The USFIA Receiver has sought approval of a settlement with Maria Wei Wang Shu.
Shu was the recipient of a property bought by a associated USFIA entity.
In response to the Receiver’s investigation, the property in query was bought in 2012 by Steamfont Funding Group for $373,255.
The Receiver alleges Steamfont Funding Group was an entity tied to USFIA.
In 2014 the property was transferred to Maria Shu for unknown causes.
Title to the Property was held by Steamfont LLC, however was then transferred to Shu in January 2014 with no worth paid in return.
The recorded grant deed said that the switch was a “bona fide present” to Shu.
When the Receiver contacted Shu to demand she flip over the property,
Shu claimed that she had an settlement with (USFIA’s) former operator, Steve Chen, to buy the Property, and additional claimed that she had paid cash to the Receivership Entities in change for title to the Property.
The Receiver requested Shu to supply documentation to help her contentions.
Whereas Shu offered some documentation in response, together with a wire receipt for cost of $505,000 to the Receivership Entities, not one of the paperwork present direct proof of Shu’s settlement with Chen or show that Shu funded the wire in change for the Property.
Additional negotiations between the Receiver and Shu result in an eventual $186,628 proposed settlement.
As famous by the Receiver, that is roughly half of what USFIA paid for the property.
To fund the cost, and since Shu claims that she doesn’t have adequate money to pay the settlement, Shu will switch title to the Property to the Receiver pursuant to a grant deed, and the Receiver will proceed to promote the Property.

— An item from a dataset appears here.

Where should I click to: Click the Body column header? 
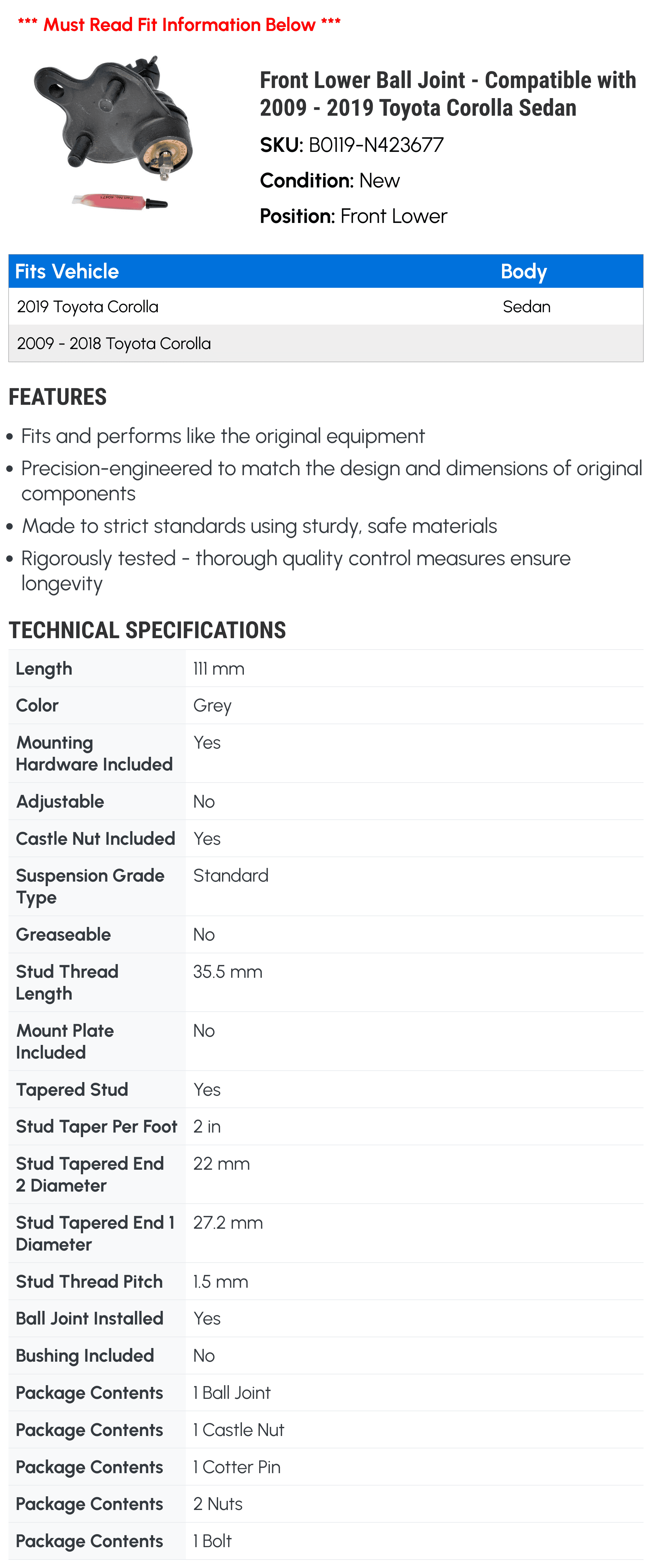click(524, 271)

After the property is offered, the Receiver will accumulate the agreed settlement quantity and “any prices and bills related to the sale”.
Shu will get what’s left.
The Receiver submitted proposed settlement approval with Shu again in late Might.
The court docket accredited the proposed settlement on July 1st.
Maria Shu seems to have been tied to USFIA via Weimar Worldwide Group, a now defunct entity she included again in 2014.